Cet élève de Marguerite Long n’a pas enseigné, mais il nous laisse un legs discographique d’une importance capitale, duquel émergent une compilation consacrée à Chopin, son intégrale Ravel et une des grandes versions de référence des deux concertos du compositeur français : un Concerto en sol empreint d’une luminosité toute classique et un Concerto pour la main gauche d’un dramatisme implacable et tourmenté. Samson François aimait enregistrer des disques et n’était nullement effarouché par l’ambiance feutrée d’un studio d’enregistrement. De 1947 à sa mort soudaine et prématurée en 1970, (il laisse de ce fait inachevée son intégrale des œuvres pour piano de Claude Debussy) il a enregistré l’essentiel de son répertoire avec beaucoup de soin, en se confiant au micro aussi intimement qu’il le faisait face à un auditoire. « On arrive à réaliser en dur la conception qu’on a d’une œuvre, disait-il, et, comme on a la chance de pouvoir recommencer, il est possible d’arriver à ce qui vous satisfait. »

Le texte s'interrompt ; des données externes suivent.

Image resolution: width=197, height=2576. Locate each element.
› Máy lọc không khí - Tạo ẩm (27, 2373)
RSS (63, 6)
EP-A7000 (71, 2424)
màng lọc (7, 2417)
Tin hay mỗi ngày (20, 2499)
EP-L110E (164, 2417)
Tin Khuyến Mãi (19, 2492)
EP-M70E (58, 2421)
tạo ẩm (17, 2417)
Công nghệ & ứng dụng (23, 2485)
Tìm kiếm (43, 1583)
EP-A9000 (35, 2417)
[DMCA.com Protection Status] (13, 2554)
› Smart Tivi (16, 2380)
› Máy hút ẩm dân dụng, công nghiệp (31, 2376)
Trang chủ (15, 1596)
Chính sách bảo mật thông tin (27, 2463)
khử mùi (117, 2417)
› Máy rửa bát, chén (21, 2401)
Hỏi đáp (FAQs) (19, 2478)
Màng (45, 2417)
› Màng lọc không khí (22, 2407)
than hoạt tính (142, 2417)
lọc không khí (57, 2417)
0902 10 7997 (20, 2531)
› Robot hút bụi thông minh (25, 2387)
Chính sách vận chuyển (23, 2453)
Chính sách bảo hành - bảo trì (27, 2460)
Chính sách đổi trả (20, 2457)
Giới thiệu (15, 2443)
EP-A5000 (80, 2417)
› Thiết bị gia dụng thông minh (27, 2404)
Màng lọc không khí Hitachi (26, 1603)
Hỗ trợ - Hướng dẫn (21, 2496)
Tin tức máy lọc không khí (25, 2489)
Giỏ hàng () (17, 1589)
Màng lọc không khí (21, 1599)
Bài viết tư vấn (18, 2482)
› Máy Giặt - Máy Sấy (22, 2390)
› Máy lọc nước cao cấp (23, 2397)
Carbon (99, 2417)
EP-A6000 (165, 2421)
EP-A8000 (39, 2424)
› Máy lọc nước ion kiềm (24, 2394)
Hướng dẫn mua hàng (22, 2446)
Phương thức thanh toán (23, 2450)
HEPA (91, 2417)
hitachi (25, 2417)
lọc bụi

Son nom restera à jamais attaché à Frédéric Chopin, un compositeur qui commença par lui résister et dont il devint l’un des meilleurs interprètes. Il trouvait probablement dans la musique du compositeur franco-polonais un éventail d’humeurs changeantes correspondant parfaitement à sa propre nature, avec ce mélange de sérieux, de frivolité, de mélancolie, avec des sentiments exprimés avec élégance, subtilité et un art du bel canto qu’il savait si bien transmettre. Le temps a fait son œuvre et, si on a oublié la popularité exceptionnelle de ce pianiste hors du commun, on peut aujourd’hui savourer en toute plénitude les sortilèges que sa nature inquiète a mise dans son art.